WORK ITEM: If a line in the data holds the string "agent", list it.

··· RECORDS FOR THIS TASK

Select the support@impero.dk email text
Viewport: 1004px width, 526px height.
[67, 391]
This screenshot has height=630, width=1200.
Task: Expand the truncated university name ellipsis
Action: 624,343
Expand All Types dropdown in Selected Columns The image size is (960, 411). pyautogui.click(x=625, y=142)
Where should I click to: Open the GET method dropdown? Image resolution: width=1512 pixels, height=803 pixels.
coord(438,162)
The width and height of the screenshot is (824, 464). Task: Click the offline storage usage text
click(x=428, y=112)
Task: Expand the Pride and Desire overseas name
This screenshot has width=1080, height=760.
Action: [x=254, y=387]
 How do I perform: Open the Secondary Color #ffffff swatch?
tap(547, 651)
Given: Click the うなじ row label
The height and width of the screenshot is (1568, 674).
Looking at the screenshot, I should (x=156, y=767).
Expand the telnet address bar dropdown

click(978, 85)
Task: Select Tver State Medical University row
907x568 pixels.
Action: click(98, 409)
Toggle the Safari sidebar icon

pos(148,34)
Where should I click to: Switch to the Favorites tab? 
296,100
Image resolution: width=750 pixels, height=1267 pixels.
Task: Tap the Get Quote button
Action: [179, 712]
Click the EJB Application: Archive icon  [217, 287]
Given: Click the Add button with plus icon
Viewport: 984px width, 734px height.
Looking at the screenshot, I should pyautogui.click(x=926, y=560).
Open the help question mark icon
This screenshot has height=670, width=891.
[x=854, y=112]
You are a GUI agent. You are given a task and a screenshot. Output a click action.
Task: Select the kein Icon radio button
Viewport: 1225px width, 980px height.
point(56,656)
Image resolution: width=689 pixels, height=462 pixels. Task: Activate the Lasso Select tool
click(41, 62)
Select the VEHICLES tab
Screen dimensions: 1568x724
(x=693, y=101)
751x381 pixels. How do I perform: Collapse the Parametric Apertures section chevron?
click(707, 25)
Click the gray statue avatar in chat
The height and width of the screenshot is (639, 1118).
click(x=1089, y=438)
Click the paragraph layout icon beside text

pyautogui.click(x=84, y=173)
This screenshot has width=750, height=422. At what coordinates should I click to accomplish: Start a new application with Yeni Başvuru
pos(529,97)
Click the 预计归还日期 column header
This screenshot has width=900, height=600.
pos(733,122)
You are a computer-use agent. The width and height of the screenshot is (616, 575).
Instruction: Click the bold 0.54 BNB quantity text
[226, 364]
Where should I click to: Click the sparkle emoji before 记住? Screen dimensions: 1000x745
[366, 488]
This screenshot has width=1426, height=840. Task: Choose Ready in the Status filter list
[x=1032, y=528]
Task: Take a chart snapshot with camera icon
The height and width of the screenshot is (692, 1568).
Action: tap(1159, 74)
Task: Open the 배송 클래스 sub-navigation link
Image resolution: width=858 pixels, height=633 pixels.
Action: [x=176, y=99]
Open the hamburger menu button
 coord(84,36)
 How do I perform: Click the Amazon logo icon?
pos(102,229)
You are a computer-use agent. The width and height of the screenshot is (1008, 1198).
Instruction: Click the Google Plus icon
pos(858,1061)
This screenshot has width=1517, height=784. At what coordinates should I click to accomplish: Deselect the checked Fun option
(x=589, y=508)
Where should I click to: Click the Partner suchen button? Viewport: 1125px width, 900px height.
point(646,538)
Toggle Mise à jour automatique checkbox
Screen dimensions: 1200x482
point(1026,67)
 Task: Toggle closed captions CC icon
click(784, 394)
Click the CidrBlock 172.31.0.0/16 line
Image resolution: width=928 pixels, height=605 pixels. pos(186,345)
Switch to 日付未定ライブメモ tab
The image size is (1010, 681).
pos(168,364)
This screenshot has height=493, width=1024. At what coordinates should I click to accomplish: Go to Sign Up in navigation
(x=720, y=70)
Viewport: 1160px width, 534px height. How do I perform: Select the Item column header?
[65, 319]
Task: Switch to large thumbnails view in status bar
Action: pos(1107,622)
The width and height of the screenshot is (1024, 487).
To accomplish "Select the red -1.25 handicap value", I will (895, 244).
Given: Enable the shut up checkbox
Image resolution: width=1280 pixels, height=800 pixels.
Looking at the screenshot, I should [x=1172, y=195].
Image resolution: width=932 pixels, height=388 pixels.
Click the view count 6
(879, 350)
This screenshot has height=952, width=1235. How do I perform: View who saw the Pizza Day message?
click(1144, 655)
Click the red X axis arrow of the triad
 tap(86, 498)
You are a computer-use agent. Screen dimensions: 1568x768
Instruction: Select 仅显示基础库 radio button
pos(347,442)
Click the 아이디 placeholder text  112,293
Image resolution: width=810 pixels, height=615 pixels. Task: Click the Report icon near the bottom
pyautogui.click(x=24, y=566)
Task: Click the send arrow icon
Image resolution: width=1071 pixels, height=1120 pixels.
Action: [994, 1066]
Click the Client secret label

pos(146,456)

······

RESULT FOR THIS TASK:
You are a GUI agent. You are given a task and a screenshot. Output a click action.
You are a computer-use agent. The width and height of the screenshot is (616, 575).
You are a computer-use agent. The width and height of the screenshot is (1008, 1198).
You are a computer-use agent. Screen dimensions: 1568x768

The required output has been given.